Em Songs of Forgotten Trees, Anuparna Roy acompanha Thooya e Swetha, duas mulheres que trabalham num call center em Mumbai e partilham casa e silêncios. O ruído da cidade esconde feridas íntimas e acende uma cumplicidade inesperada, num poema sobre empatia, solidão e resistência feminina, distinguido com o prémio de Melhor Realização na Competição Orizzonti. Já Silent Friend, de Ildikó Enyedi, estende-se ao longo de dois séculos e três histórias interligadas por uma única árvore que resiste ao tempo. Entre ciência e mistério, é um filme sobre a linguagem invisível do mundo. Luna Wedler recebeu o Prémio Marcello Mastroianni para Melhor Actriz Secundária pela sua interpretação.
Na Quinzena dos Cineastas, Miroirs n.º 3, de Christian Petzold, mergulha na solidão de duas mulheres isoladas num refúgio onde a música e o silêncio se tornam armas de confronto emocional, num jogo de espelhos sobre memória e intimidade. The President’s Cake, de Hasan Hadi, vencedor da Caméra d’Or, transforma a preparação do bolo de aniversário de Saddam Hussein numa sátira feroz ao absurdo do autoritarismo, contada pelos olhos de uma criança.
O cinema americano marca presença com Blue Moon, de Richard Linklater, um retrato melancólico de Lorenz Hart (interpretado por Ethan Hawke) na noite em que se confronta com a passagem do tempo e a sombra da obsolescência. Andrew Scott foi distinguido com o Urso de Prata de Melhor Interpretação Secundária no Festival Internacional de Cinema de Berlim.

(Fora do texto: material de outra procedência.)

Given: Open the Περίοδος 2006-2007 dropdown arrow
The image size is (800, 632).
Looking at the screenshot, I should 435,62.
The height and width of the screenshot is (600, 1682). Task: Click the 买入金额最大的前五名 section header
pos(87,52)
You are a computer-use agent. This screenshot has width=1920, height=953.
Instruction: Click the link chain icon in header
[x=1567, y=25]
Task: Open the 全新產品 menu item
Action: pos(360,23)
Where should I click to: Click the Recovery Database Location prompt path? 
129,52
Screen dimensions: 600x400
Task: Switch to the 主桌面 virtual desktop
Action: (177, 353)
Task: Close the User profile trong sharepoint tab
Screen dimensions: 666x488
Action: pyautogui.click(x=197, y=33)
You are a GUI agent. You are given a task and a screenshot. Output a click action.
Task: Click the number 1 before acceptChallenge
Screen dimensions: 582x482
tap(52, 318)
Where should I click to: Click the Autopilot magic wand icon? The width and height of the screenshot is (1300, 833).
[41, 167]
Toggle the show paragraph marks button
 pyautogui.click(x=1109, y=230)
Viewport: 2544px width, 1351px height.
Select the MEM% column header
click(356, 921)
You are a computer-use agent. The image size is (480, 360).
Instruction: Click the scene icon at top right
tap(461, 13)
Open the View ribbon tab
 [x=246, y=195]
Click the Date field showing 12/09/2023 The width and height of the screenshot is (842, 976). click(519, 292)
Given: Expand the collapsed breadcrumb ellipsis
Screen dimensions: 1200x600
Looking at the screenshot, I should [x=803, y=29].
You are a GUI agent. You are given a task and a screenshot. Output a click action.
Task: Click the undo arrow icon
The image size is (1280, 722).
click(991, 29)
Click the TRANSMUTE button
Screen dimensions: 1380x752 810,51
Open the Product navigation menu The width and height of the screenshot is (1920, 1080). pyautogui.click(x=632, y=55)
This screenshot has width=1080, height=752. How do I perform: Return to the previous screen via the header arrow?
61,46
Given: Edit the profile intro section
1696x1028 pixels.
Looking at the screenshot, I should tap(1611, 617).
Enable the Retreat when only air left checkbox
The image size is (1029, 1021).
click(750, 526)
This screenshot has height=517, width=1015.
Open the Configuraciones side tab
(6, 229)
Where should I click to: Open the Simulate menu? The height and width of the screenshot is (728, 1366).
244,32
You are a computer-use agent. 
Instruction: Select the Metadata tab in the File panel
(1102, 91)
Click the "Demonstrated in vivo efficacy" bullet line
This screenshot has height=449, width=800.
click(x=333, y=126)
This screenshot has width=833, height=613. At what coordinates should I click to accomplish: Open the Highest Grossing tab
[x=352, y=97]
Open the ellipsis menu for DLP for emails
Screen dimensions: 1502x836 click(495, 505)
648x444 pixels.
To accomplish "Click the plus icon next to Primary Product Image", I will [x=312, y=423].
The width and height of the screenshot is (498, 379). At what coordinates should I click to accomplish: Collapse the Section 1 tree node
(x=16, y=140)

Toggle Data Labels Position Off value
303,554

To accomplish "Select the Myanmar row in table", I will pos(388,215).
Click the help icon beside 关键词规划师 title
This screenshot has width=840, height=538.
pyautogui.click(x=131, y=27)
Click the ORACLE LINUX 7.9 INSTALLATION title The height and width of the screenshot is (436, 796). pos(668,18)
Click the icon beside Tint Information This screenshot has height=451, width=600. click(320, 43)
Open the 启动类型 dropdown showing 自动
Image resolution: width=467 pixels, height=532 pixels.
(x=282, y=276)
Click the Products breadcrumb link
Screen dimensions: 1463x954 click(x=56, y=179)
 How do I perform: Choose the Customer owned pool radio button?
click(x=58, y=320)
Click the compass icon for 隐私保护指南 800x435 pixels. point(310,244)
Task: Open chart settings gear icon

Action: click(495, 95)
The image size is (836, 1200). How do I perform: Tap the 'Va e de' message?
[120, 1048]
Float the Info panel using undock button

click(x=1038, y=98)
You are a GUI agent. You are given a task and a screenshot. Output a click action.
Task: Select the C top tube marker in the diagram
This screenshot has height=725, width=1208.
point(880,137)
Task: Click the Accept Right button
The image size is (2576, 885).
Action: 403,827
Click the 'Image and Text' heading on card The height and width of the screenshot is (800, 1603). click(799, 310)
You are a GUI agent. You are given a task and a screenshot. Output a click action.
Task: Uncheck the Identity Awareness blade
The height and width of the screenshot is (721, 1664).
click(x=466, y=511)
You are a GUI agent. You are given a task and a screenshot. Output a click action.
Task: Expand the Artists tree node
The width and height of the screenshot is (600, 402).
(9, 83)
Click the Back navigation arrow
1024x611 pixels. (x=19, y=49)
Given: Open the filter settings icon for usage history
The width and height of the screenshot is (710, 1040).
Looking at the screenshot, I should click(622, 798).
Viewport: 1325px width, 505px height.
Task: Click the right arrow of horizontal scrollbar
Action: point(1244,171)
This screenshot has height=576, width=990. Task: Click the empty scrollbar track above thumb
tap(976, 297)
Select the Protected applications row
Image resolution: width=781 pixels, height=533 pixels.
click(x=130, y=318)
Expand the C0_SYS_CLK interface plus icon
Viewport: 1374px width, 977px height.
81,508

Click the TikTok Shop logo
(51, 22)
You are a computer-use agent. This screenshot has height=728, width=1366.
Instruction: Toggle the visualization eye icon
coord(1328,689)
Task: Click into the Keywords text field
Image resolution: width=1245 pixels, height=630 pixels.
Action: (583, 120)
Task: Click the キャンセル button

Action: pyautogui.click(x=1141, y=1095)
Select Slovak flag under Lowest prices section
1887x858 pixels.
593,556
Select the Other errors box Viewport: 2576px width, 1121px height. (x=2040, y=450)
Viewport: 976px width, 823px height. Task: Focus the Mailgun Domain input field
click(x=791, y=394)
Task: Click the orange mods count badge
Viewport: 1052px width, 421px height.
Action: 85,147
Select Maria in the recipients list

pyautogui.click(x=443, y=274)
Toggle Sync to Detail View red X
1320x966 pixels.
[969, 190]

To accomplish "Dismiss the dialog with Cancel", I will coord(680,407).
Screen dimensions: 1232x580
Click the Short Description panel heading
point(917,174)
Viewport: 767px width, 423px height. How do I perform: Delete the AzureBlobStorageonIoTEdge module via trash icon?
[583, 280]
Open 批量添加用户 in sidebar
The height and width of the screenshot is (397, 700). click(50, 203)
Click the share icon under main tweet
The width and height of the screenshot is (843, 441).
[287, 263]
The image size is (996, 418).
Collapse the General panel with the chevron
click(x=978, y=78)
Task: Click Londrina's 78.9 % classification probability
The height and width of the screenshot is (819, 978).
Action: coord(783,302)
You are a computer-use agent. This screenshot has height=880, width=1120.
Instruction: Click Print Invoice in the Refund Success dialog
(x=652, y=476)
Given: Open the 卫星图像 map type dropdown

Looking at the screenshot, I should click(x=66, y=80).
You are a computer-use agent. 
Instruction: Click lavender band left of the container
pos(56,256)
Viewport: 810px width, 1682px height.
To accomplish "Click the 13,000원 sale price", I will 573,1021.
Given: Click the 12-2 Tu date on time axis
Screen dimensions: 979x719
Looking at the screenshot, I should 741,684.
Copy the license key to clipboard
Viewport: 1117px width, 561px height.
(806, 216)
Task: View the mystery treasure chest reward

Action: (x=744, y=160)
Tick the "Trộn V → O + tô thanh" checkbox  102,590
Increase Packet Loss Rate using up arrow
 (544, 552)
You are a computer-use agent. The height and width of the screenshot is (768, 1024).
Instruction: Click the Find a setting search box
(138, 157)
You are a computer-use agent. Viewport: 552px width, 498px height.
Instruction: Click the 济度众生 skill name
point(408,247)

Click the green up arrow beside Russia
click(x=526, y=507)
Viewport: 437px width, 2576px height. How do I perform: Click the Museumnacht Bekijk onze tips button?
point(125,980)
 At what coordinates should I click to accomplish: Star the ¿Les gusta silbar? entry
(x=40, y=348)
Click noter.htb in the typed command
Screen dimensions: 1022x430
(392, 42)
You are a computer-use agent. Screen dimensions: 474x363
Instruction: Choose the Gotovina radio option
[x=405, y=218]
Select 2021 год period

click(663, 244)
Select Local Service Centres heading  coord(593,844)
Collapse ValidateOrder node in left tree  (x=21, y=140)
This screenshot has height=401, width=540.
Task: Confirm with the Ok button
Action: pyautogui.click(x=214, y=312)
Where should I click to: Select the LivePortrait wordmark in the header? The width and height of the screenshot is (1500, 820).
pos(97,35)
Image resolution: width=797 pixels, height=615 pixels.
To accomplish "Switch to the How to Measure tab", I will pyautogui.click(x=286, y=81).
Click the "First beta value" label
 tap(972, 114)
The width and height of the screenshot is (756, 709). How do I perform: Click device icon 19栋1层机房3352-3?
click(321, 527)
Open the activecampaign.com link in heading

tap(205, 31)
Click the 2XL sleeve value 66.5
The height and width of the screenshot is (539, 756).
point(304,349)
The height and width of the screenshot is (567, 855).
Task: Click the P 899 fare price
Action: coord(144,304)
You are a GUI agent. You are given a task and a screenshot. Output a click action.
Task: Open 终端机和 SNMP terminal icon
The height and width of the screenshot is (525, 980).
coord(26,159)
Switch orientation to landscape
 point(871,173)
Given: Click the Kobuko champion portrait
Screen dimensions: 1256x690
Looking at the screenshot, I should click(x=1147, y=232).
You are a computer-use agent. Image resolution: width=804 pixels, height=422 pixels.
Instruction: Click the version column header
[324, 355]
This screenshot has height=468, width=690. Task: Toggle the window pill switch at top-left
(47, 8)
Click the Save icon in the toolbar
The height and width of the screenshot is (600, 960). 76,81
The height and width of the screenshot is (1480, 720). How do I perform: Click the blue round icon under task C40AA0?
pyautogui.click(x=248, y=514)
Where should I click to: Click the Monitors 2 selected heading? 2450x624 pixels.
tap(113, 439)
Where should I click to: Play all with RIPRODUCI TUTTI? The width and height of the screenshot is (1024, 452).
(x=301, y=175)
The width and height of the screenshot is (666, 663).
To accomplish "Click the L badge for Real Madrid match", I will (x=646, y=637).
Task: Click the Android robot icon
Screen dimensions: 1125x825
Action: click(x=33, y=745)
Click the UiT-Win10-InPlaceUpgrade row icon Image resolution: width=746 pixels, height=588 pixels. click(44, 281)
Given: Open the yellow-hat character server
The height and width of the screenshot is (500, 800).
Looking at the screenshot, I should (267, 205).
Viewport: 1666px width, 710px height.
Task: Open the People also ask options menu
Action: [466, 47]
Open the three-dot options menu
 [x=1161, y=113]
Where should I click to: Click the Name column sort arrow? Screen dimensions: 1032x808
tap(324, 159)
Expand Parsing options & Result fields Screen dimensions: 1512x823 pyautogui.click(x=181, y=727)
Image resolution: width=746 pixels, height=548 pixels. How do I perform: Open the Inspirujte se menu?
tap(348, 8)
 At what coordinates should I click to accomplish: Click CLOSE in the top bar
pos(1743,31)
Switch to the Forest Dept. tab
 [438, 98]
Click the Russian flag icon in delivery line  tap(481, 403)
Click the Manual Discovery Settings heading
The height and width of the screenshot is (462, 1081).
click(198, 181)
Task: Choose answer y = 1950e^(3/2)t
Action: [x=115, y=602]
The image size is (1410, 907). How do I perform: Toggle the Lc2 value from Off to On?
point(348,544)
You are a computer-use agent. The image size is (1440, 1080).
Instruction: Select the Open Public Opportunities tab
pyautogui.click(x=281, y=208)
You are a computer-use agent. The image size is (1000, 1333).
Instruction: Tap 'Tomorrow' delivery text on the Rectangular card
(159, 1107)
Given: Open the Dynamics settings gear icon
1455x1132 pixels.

A estreia europeia de Where to Land, de Hal Hartley, encerra a selecção. Joseph Fulton, realizador reformado, decide tornar-se jardineiro num cemitério. A família interpreta este gesto como presságio. O humor melancólico e a ternura das suas despedidas fazem desta comédia uma reflexão delicada sobre envelhecer, criar e permanecer. A exibição integra ainda uma homenagem ao cineasta norte-americano.
Da adolescência à velhice, da resistência ao amor, da natureza à memória, estas onze obras não oferecem apenas um retrato artístico do nosso tempo. São também um espelho vivo da nossa humanidade. É no LEFFEST que estas vozes se encontram, para disputar o Grande Prémio NOS e, sobretudo, para ecoar nas salas escuras onde o cinema continua a ser o lugar onde pertencemos.